◆ **Task instructions**:
Output, word for word, the line that contains "This screenshot has" and all lines after it in the records below, omitting pictures.

Top of Source data

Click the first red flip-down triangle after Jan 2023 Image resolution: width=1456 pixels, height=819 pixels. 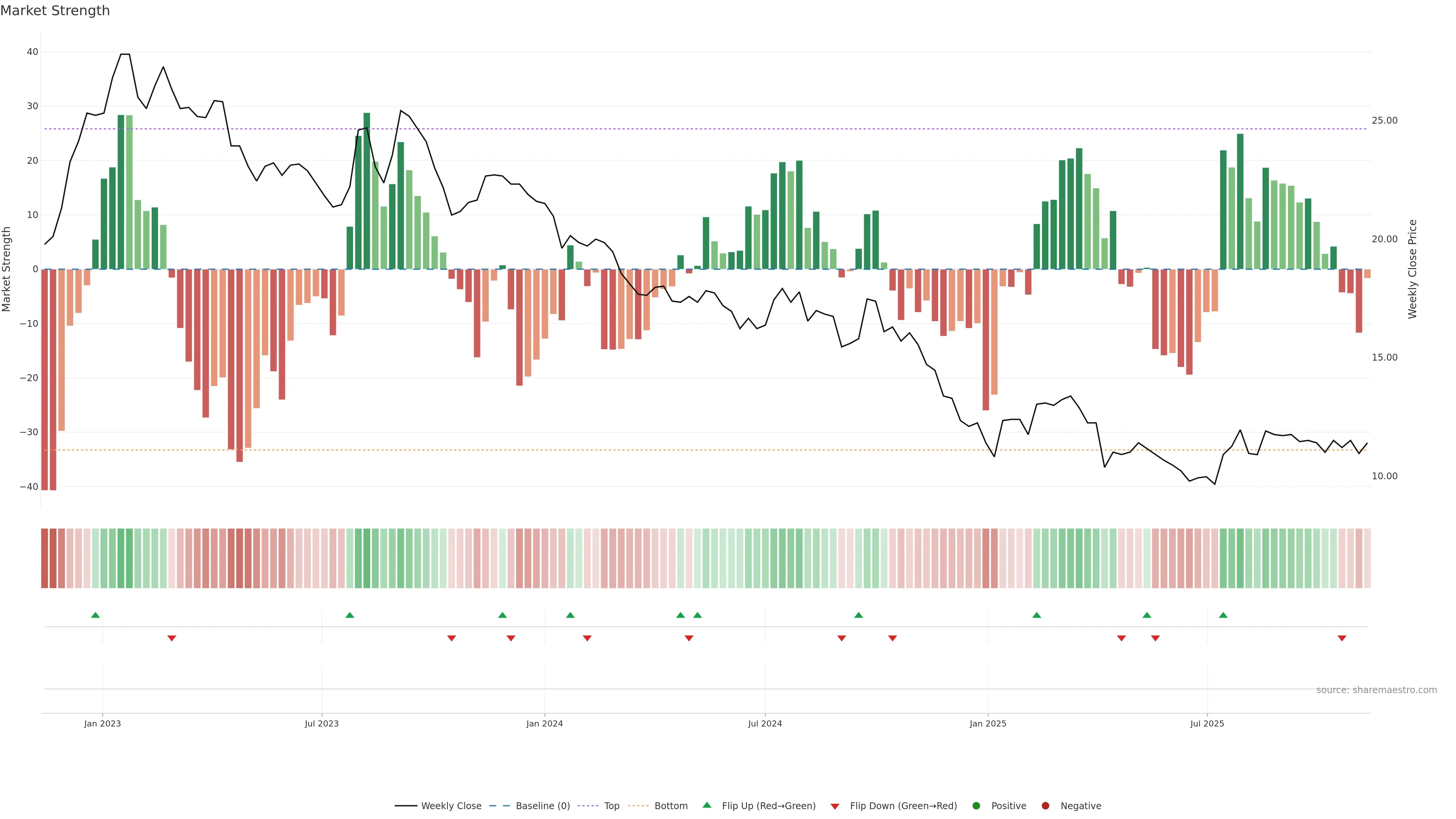click(x=172, y=638)
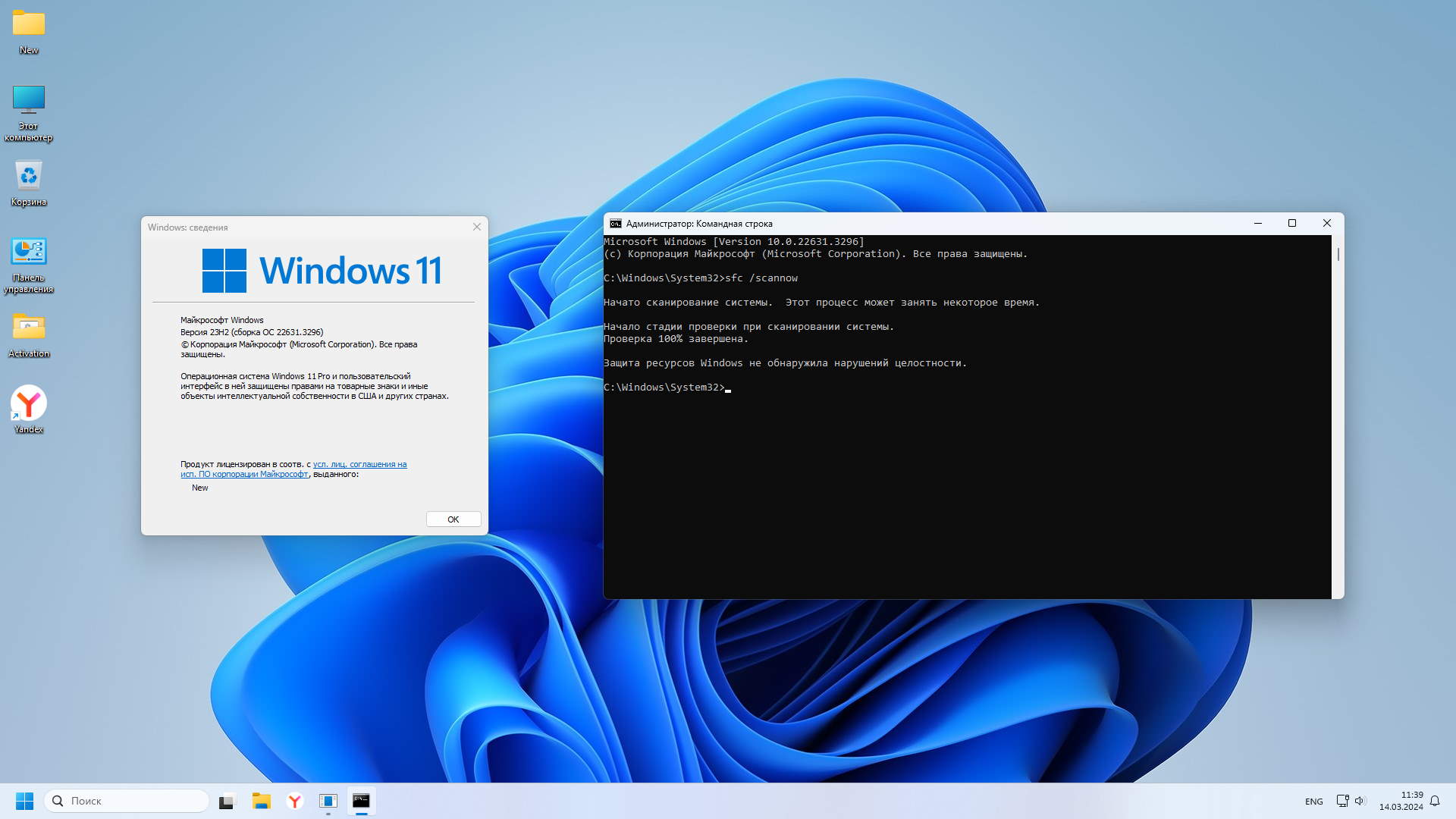1456x819 pixels.
Task: Click Command Prompt taskbar icon
Action: 361,801
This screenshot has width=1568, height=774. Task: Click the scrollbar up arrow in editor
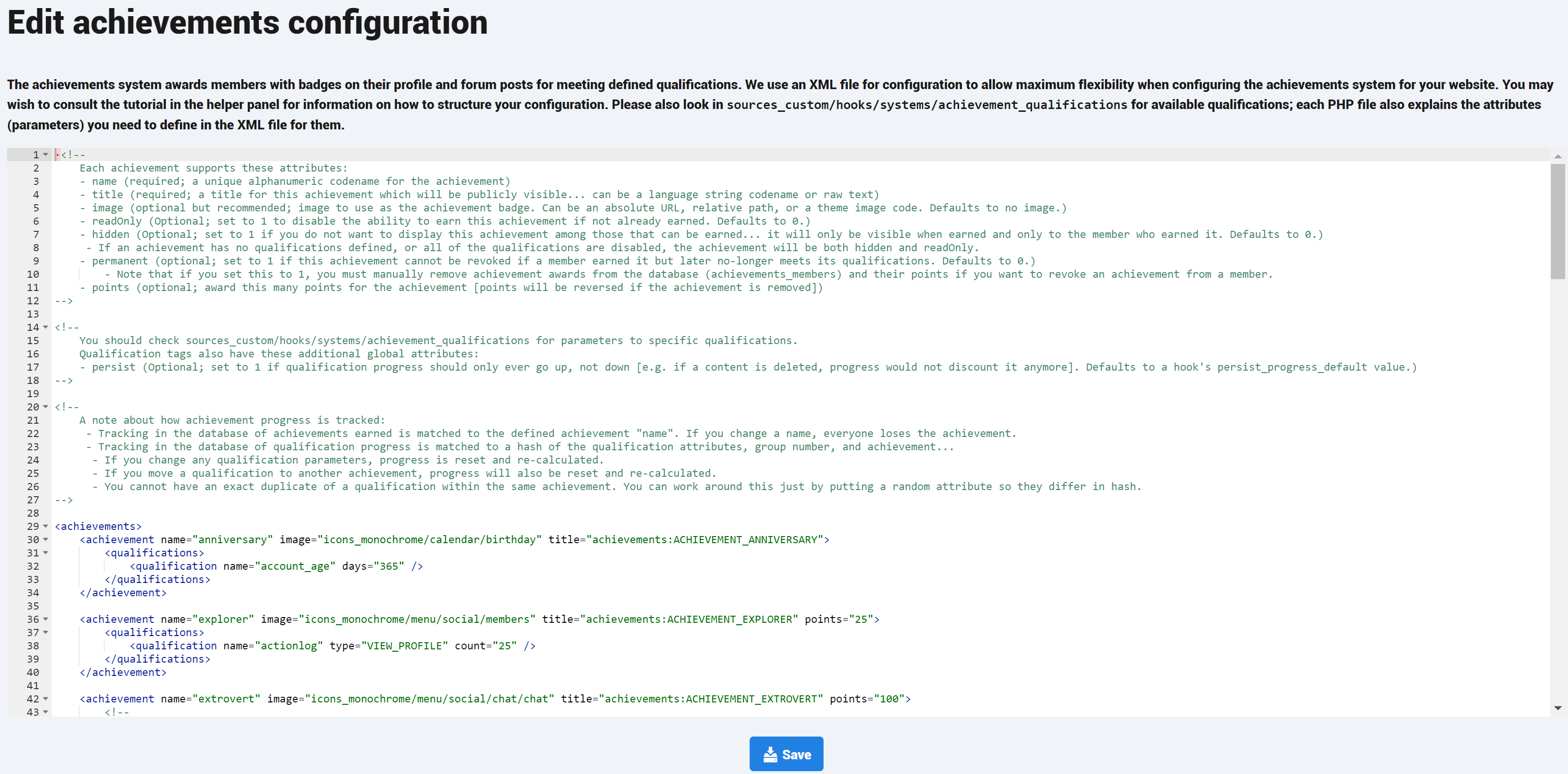(x=1558, y=156)
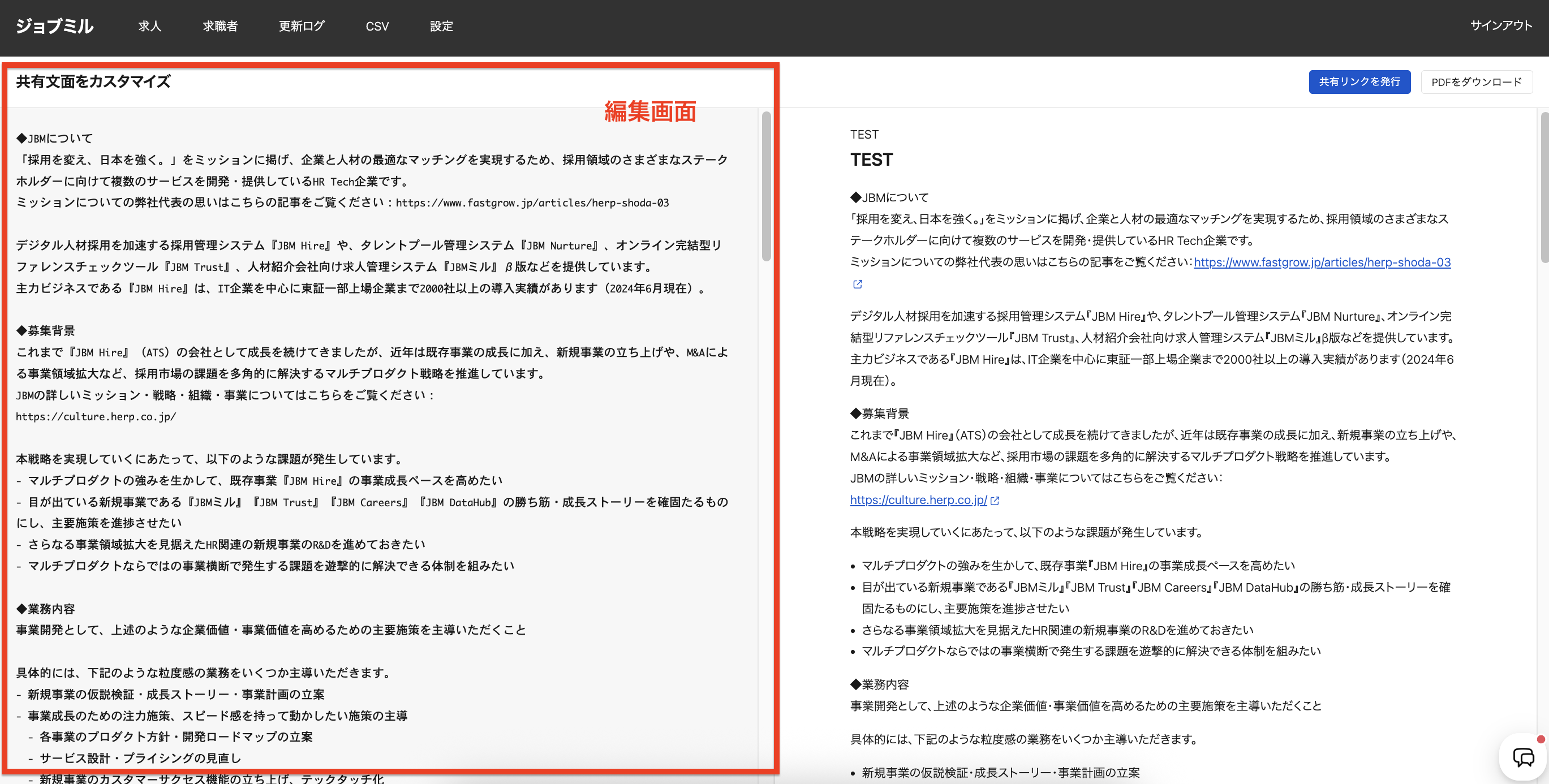Open the fastgrow.jp article link in the preview
The width and height of the screenshot is (1549, 784).
(x=1322, y=262)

Bottom of Source data

◆ **Written answer**:
This screenshot has width=1568, height=774. Task: Click the scrollbar up arrow in editor
(x=1558, y=156)
Open the fastgrow.jp article link in the preview
The width and height of the screenshot is (1549, 784).
(x=1322, y=262)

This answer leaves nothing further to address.